(Source records)
[Start of section]

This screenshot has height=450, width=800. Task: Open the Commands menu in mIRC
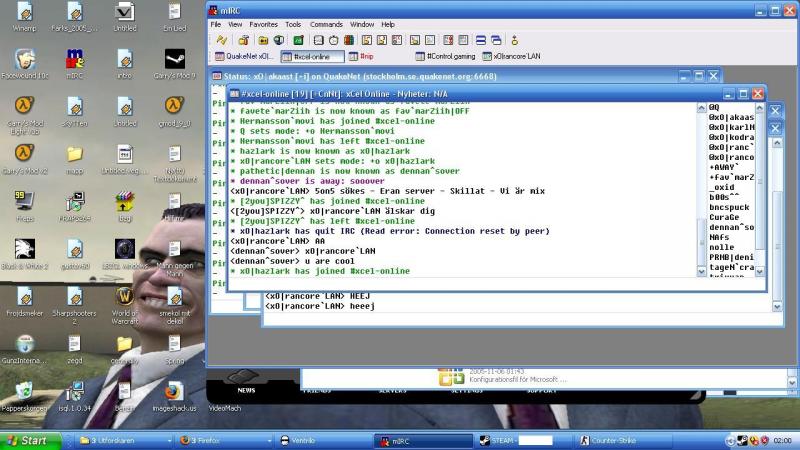coord(326,24)
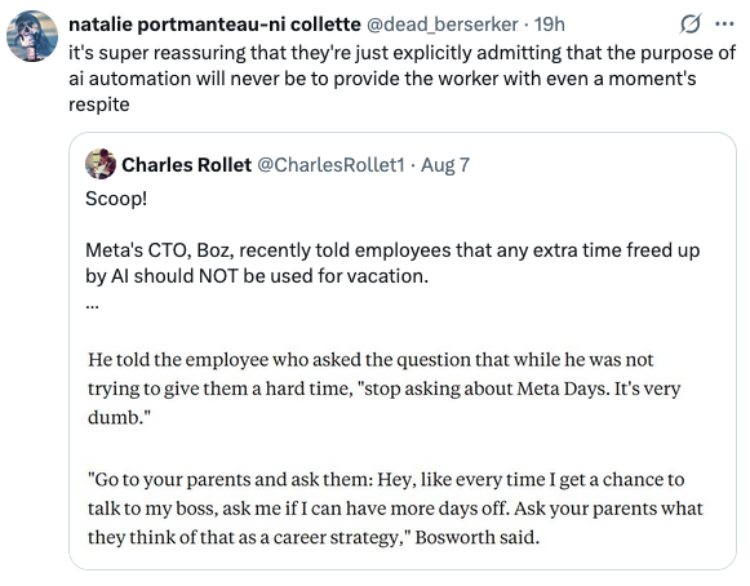This screenshot has height=586, width=750.
Task: Open the natalie portmanteau-ni collette display name
Action: [215, 24]
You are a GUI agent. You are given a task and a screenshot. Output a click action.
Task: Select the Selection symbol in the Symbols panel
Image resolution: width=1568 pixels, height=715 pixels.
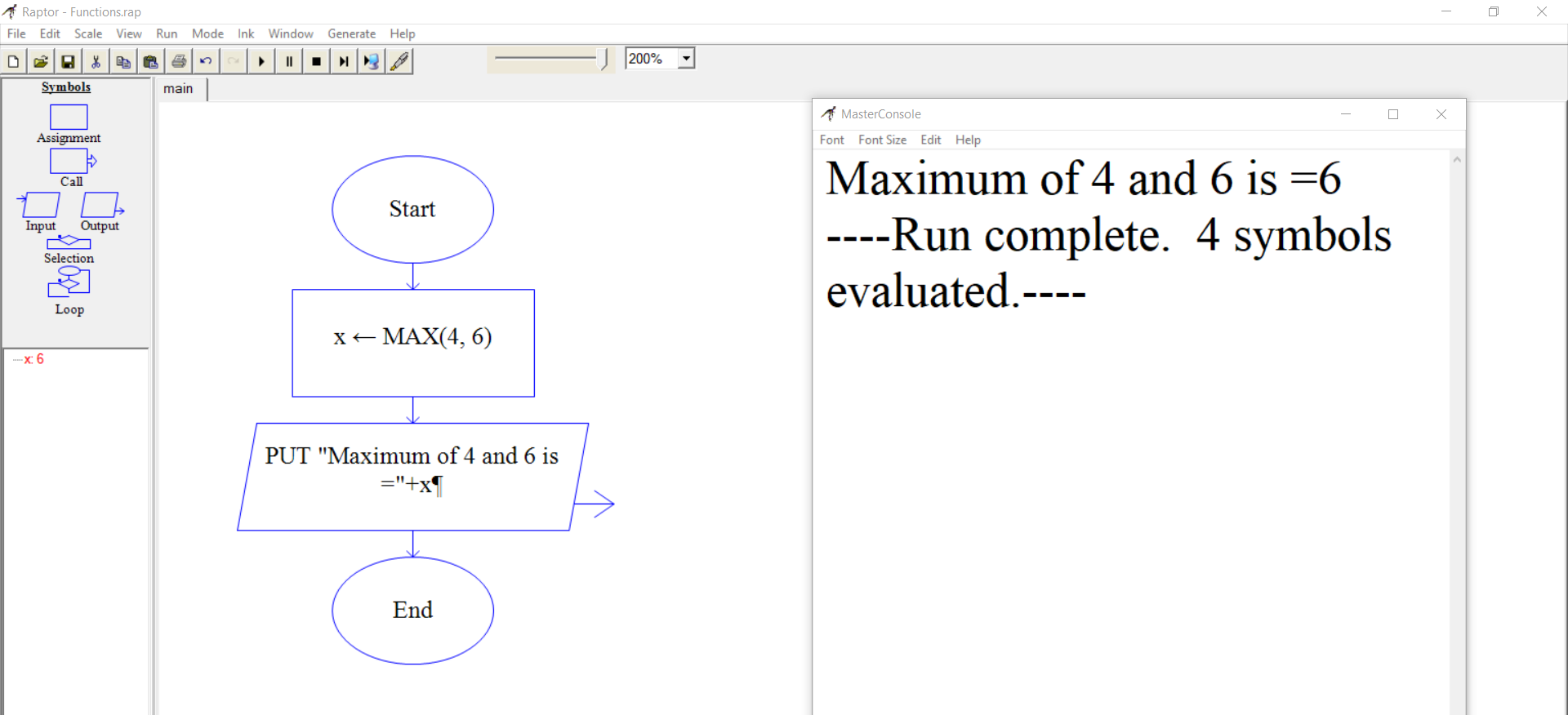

[End of section]

Every entry, word for word: repeat it, but skip the images.

[Response to the exercise]:
This screenshot has height=450, width=800. Task: Open the Commands menu in mIRC
coord(326,24)
This screenshot has height=586, width=750.
Task: Open the natalie portmanteau-ni collette display name
Action: [215, 24]
You are a GUI agent. You are given a task and a screenshot. Output a click action.
Task: Select the Selection symbol in the Symbols panel
Image resolution: width=1568 pixels, height=715 pixels.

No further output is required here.